Desperate times call for desperate measures. In this blog I will give out my recipe for blintzes, and even some instruction for making them. This is not complicated, but it’s not that easy, either, and requires some finesse and practice.
What the Russians call blitzes, the French call crepes — a super-thin, delicate pancake. They are versatile, require few ingredients and, once mastered, could be easily and quickly made. This recipe calls for some sugar, but that part could be omitted, and the blintz can be filled with savory ingredients. However, I prefer to either eat my blintzes by themselves, or roll them up with some fresh strawberries in them or just a bit of strawberry jam. I like them with a hint of sweetness. My kids like to eat them with nice schmear of sour cream rolled up inside. The fillings are only limited by your imagination . . . and, I guess the ability of the blintz to contain them. My mom, whose recipe this is, likes to fill them with home-made cottage cheese (with or without golden raisins) or with ground meat, cooked up with sautéed onions. Then she folds up the blintz around the filling, creating a small rectangular pillow, and fries them very quickly in a bit of butter, mostly to seal them closed.
These are the ingredients you’ll need to make delicious blintzes:
3 cups of flour
1 cup water
About 4 to 5 cups of milk
teaspoon of sugar
pinch of salt
Canola oil or vegetable oil
First, take a large bowl and crack an egg into it. Then add the first cup of water. Grab a whisk and whisk until frothy. Now begin adding flour, and whisking, one cup at a time.

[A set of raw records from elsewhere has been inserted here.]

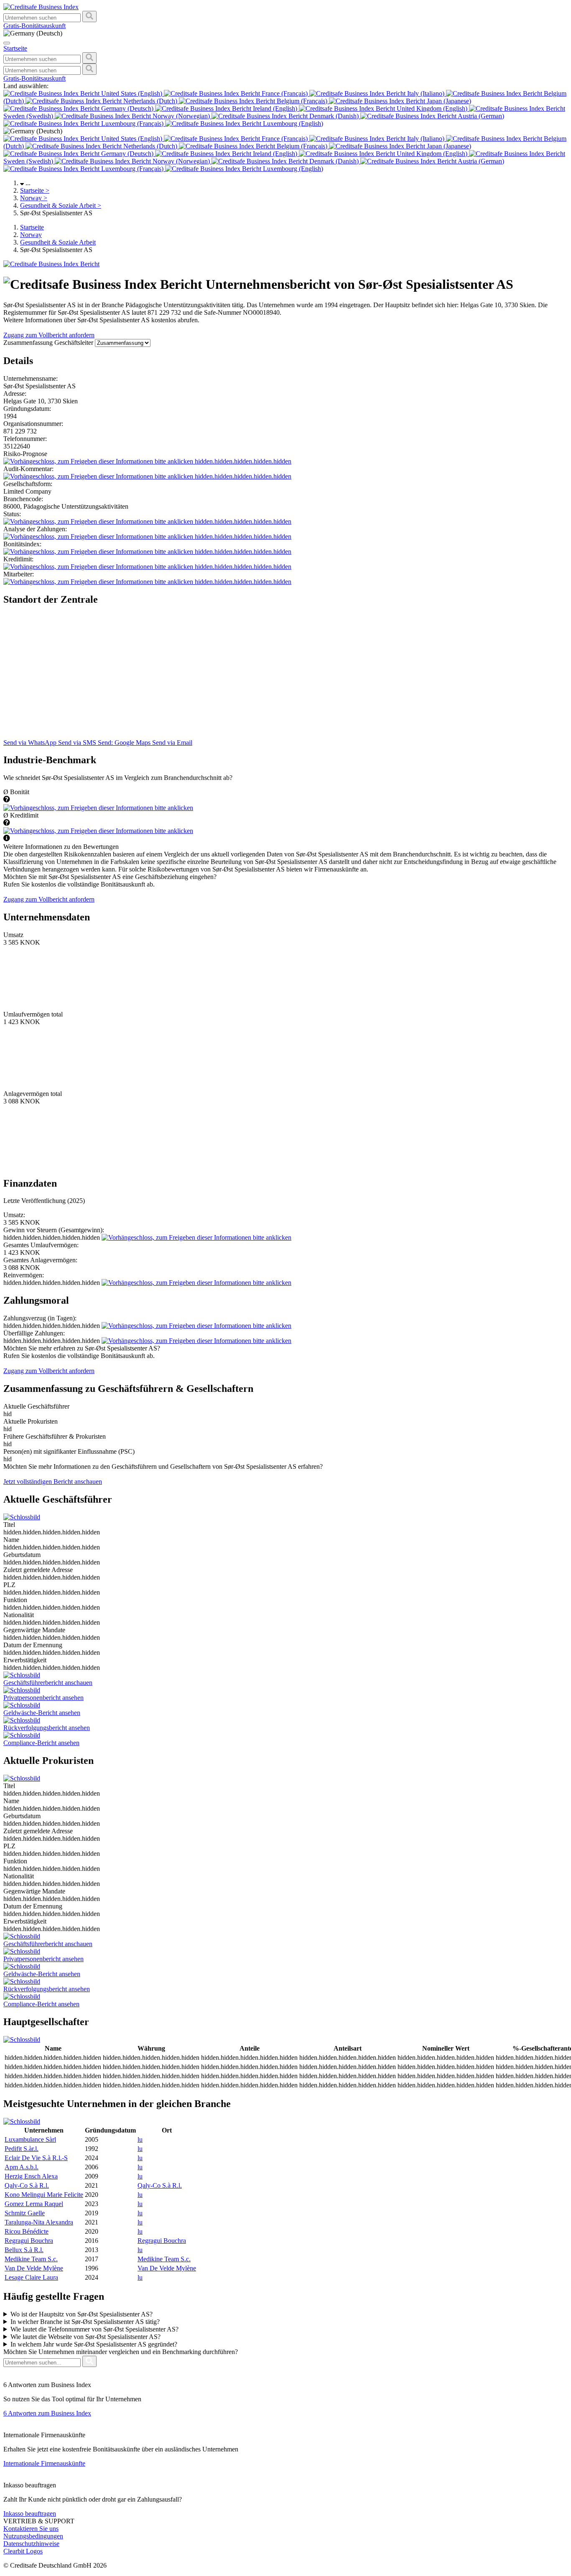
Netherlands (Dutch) (150, 100)
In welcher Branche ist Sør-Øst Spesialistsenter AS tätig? (85, 2321)
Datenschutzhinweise (31, 2543)
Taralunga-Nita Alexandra (39, 2222)
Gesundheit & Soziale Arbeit (60, 205)
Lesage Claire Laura (31, 2277)
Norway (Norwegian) (181, 116)
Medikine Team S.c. (31, 2259)
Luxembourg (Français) (132, 123)
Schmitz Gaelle (25, 2213)
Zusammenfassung (28, 342)
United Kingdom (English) (432, 108)
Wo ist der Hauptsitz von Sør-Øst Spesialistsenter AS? (81, 2314)
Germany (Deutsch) (127, 108)
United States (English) (131, 93)
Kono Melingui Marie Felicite (44, 2194)
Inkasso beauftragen (29, 2513)
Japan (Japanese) (448, 100)
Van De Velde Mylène (34, 2268)
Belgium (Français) (302, 100)
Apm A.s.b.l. (21, 2167)
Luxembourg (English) (292, 123)
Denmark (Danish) (334, 116)
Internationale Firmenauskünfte (44, 2463)
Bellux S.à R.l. (24, 2249)
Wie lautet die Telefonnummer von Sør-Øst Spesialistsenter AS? (94, 2329)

You might have noticed that I did not include the exact amount exact of milk you need. That is because this depends on the thinness of the blintz. After you add the second cup of flour, you’ll see that the paste you’re making is too thick and lumpy. Go ahead and add a cup of milk at this point, and mix and whisk until you’ve thinned it. Now add the last cup of flour and more milk until the mixture becomes about twice as thin — much thinner than something you’d use for a pancake. Please add that teaspoon of sugar, a pinch or two of salt and pour in about a third of a cup of oil. Now mix that in, and keep on adding milk until the mixture is thin and quite liquid, as well as smooth — no lumps, please. This should be about the thickness of quality buttermilk.
Usually, at this point, I have a little bowl half filled with canola oil, and a folded paper towel. Heat up a medium to large-ish non-stick skillet. Before each blintz made, I do a quick swipe of the hot pan with an oiled paper towel, then pour in batter for the next blitz. However, at the current state of the world, paper products are too precious. Maybe let’s forgo those and we will call the amount of oil a small splash.
Make sure that the pan has some oil in it, and is hot. Now take a large ladle and picking up the hot pan pour the thin batter into it. As you are pouring, tilt and rotate the pan, so that the mixture covers the entire bottom surface of the pan. If you need a little more, add some more. If you find that the batter is not spreading well, add just a touch more milk, until it is more liquid — so that it can spread out as you tilt and rotate the pan.
Make sure that the heat is on medium hot. And do not walk away. Because the first side will take a few minutes to cook up (you’ll see the edges become crispy and begin to curl a bit). Then, with your fingers, gently grab the edge of the blintz and slide a spatula underneath, then flip. Once you have flipped your blintz, the second side takes much less time.
A quick warning. The first blintz almost never comes out perfectly. There is even a Russian expression that states that. It is usually an experimental blintz, to make sure your batter will change to become thinner, or thicker (just add flour if that is the case). Do not become discouraged. Know that even professional chefs have trouble making the thin batter just the right consistency, but once you figure out the ratio and how to twirl the pan just so, you will always have this knowledge.
I like to use a large spatula, but it’s not a necessity — you will figure out how to lift the edge off the pan so you can check the doneness on the bottom and slip in that spatula.
Before you pour in the mixture for the second blintz, add a splash of oil into the pan — shimmying the pan back and forth, so the beads of oil spread across the pan. Do this between all blintzes, because you do not want to work with a dry pan.
The real secret that my mother taught me is this: The only way to get your blintzes to turn out just right is to keep making them over and over until you know by sight and consistency and color that you got it right. Do not be fooled by the ease of the few ingredients, and always be vigilant so you do not burn them — they are done when each side has achieved a very light golden color. And, when you make them correctly, they are indeed, gold.